KATIYO J made several notable observations: (1) The defendant's managing director appeared cavalier about his oath and showed lack of good faith, revealing a "conscious lack of scruple or remorse" and a determination to retain the windfall unless legally compelled. (2) The defendant's strategy from 2019 onward was to "string the plaintiff along" with the abortive lease while never truly intending to refund the money unless cornered - conduct amounting to bad faith and intent to defraud. (3) The Court observed that allowing the 1:1 conversion would "produce a result that is as absurd as it is unjust" reducing over half a million dollars to about US$5 in real value - "a windfall resulting from legal legerdemain, not a just outcome." (4) The conversion legislation was intended to stabilize currency transition, not to allow parties to unjustly retain huge enrichments. (5) The Court characterized the defendant's position as essentially attempting to "steal" the plaintiff's money under cover of legal technicalities and described the overall conduct as "a legalized theft" if allowed to succeed. (6) The Court noted that denying restitution would not serve the policy of the Regional Town and Country Planning Act but would "punish the innocent party (the payer) and reward the party who took the money without authority." (7) The judgment emphasizes courts should not endorse results that effectively legalize theft of value under cover of statutes intended for different purposes, unless compelled by clear statutory language or binding precedent.

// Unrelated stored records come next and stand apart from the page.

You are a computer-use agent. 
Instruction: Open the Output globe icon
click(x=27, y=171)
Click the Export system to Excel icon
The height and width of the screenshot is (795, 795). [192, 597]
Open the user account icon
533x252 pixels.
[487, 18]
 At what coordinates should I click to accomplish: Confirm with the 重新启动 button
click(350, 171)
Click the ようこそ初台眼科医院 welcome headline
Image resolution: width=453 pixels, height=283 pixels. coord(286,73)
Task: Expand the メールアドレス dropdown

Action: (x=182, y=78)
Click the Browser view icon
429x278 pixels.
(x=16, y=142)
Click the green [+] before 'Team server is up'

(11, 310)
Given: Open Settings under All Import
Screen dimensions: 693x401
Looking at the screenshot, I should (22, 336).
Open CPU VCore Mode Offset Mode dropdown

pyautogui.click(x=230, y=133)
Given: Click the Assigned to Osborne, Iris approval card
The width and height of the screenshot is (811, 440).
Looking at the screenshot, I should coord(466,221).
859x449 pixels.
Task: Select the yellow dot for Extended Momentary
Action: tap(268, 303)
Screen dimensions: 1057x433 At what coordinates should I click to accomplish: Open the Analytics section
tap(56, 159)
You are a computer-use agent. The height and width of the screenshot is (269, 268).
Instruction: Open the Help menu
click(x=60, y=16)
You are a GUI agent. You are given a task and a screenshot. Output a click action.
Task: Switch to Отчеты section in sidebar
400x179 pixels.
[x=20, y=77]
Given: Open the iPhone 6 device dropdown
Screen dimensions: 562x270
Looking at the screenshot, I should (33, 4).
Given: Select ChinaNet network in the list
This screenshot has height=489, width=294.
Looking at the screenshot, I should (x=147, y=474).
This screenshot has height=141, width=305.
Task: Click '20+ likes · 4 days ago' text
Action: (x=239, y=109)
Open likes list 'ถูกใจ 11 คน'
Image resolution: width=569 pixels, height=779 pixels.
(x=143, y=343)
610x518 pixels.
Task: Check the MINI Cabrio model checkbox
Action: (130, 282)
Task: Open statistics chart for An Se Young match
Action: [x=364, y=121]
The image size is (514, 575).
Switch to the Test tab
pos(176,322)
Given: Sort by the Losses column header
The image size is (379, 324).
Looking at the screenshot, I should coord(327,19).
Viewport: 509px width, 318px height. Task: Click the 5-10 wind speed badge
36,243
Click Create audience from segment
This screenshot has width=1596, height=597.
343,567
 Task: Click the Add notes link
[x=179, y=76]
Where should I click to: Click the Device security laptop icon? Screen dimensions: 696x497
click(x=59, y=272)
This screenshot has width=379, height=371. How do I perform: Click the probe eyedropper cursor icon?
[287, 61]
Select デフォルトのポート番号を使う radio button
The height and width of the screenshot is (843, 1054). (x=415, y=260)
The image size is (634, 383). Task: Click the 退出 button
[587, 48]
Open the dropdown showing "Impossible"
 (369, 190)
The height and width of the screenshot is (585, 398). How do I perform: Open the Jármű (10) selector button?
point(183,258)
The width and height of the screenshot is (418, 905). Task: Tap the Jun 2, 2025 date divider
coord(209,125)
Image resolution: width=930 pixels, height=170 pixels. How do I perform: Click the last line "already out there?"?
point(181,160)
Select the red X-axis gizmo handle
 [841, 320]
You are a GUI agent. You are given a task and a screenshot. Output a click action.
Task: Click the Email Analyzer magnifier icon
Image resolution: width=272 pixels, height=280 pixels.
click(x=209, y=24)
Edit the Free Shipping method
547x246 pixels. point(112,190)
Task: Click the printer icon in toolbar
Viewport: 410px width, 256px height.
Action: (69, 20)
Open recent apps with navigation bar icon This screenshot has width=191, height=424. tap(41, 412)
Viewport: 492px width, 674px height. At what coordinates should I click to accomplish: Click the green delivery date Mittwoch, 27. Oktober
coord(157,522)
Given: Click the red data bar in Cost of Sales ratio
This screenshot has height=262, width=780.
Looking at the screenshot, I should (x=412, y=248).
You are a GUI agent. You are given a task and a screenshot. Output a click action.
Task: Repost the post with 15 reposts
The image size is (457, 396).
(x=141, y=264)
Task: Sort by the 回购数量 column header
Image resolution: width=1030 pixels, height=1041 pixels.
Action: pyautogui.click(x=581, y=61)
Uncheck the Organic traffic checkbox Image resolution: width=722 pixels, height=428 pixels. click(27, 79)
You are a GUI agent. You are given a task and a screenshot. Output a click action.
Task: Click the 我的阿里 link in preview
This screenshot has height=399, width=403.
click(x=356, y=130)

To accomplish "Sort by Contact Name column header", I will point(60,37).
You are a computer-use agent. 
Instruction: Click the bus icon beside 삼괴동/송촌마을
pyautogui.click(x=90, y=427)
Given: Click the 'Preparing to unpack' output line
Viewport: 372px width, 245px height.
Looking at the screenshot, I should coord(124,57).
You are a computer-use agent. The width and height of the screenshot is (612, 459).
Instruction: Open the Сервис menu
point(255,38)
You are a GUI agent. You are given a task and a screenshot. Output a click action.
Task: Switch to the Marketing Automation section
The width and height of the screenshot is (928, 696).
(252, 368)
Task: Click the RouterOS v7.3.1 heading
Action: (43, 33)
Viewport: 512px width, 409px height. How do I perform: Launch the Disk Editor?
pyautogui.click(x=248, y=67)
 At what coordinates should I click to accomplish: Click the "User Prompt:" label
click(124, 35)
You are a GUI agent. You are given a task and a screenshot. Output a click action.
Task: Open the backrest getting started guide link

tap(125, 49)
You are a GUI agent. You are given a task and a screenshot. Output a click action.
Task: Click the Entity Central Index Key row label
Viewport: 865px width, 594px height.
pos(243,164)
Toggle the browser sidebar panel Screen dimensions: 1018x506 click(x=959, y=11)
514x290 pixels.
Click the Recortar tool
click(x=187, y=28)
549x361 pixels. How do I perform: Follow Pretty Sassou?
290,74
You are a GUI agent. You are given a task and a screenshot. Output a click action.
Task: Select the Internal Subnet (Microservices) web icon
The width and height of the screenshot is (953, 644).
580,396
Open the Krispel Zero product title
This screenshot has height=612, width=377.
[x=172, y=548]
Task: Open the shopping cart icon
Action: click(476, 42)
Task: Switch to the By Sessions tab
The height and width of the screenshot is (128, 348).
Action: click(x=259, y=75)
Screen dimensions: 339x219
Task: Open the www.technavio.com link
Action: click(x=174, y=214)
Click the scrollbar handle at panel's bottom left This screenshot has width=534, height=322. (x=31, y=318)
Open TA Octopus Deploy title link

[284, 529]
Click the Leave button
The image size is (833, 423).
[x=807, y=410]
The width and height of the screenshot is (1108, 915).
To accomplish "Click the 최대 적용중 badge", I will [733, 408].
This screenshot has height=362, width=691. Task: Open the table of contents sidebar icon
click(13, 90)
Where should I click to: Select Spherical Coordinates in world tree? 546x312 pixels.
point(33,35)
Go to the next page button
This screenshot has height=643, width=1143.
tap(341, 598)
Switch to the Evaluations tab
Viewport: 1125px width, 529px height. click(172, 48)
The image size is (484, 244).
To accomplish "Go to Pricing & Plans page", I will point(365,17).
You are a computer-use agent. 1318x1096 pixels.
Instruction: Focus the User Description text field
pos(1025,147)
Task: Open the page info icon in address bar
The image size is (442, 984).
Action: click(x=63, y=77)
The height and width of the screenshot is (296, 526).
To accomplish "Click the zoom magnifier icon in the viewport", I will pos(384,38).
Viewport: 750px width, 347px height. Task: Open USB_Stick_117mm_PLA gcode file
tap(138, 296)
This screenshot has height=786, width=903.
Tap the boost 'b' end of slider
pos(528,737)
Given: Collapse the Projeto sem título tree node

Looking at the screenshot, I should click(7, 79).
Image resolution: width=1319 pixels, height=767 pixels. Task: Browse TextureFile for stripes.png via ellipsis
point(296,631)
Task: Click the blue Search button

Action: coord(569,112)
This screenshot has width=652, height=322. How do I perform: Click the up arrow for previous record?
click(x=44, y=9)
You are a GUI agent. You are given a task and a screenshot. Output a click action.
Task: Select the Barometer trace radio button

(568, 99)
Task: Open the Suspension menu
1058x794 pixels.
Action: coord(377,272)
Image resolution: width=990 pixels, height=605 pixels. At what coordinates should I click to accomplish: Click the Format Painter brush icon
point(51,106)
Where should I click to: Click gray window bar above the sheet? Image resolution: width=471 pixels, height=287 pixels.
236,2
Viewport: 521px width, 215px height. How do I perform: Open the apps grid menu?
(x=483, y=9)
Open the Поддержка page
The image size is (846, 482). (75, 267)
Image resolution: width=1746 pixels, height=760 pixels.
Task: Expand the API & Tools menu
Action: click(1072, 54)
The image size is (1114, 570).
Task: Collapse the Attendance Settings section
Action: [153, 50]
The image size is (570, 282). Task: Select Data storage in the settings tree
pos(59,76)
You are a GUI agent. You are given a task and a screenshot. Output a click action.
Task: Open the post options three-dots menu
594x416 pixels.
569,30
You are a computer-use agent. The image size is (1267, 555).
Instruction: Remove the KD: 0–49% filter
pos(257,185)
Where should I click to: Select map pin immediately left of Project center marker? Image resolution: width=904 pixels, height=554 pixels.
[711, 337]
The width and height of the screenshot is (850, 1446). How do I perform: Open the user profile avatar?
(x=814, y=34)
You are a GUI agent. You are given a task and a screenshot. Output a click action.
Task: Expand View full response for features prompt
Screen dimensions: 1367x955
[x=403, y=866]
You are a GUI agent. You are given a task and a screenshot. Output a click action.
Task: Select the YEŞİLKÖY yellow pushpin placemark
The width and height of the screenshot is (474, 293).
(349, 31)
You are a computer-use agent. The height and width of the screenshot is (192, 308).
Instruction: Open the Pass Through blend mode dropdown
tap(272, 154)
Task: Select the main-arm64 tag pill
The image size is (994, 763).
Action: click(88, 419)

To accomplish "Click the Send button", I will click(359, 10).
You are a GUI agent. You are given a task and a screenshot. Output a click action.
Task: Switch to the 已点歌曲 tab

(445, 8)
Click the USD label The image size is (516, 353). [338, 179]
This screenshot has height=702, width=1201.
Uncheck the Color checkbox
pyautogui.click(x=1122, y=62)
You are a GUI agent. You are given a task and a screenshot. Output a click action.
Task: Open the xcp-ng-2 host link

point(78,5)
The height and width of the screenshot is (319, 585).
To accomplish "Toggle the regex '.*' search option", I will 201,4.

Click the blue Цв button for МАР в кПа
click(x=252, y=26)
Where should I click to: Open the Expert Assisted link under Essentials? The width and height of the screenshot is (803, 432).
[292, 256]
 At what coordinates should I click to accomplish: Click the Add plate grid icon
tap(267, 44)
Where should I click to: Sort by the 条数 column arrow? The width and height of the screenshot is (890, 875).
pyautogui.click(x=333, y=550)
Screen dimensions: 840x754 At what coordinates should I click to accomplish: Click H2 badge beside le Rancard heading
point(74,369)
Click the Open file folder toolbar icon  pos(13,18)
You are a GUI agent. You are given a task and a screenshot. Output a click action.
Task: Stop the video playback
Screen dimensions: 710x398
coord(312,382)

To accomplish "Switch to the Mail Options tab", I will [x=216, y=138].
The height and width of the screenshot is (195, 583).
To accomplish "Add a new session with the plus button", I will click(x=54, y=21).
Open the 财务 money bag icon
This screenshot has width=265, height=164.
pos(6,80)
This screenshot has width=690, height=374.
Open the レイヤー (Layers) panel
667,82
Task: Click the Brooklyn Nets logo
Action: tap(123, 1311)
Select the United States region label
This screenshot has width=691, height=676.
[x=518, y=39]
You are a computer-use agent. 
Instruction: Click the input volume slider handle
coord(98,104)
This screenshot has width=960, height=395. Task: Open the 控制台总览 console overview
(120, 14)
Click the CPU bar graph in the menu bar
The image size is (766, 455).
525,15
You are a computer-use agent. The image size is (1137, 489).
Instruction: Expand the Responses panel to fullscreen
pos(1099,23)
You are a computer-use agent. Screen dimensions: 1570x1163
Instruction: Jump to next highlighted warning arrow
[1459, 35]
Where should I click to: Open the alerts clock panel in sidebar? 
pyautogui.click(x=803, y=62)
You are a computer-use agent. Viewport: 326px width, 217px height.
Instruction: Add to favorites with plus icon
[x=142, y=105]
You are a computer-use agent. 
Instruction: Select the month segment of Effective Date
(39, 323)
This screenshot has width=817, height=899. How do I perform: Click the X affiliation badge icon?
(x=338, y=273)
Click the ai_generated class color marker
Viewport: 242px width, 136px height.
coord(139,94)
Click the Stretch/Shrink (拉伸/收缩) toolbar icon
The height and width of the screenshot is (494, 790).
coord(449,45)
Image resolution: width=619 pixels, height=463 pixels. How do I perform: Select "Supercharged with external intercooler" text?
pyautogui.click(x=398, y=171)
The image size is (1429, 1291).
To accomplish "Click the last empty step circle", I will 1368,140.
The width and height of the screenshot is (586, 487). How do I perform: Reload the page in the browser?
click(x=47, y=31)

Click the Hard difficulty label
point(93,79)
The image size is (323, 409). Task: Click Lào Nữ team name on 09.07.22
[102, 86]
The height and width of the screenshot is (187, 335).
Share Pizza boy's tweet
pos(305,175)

This case is significant in Zimbabwean jurisprudence for several reasons: (1) It clarifies the application of currency conversion laws (S.I. 33/2019) to claims arising after the effective date, holding that debts crystallizing post-conversion are not subject to the 1:1 RTGS conversion; (2) It demonstrates the interruption of prescription through acknowledgment of liability, particularly via subsequent invalid agreements; (3) It reinforces the law of unjust enrichment (condictio sine causa) as a remedy for money paid under void contracts, rejecting technical defenses that would lead to manifest injustice; (4) It addresses the intersection of illegality (statutory non-compliance in land transactions), restitution, and currency law; (5) It shows courts will apply substance over form and reject opportunistic reliance on legal technicalities to retain windfalls; (6) It provides guidance on when attorney-client costs are appropriate for unconscionable conduct. The judgment demonstrates judicial willingness to prevent unjust enrichment even where technical legal arguments might support retention of funds.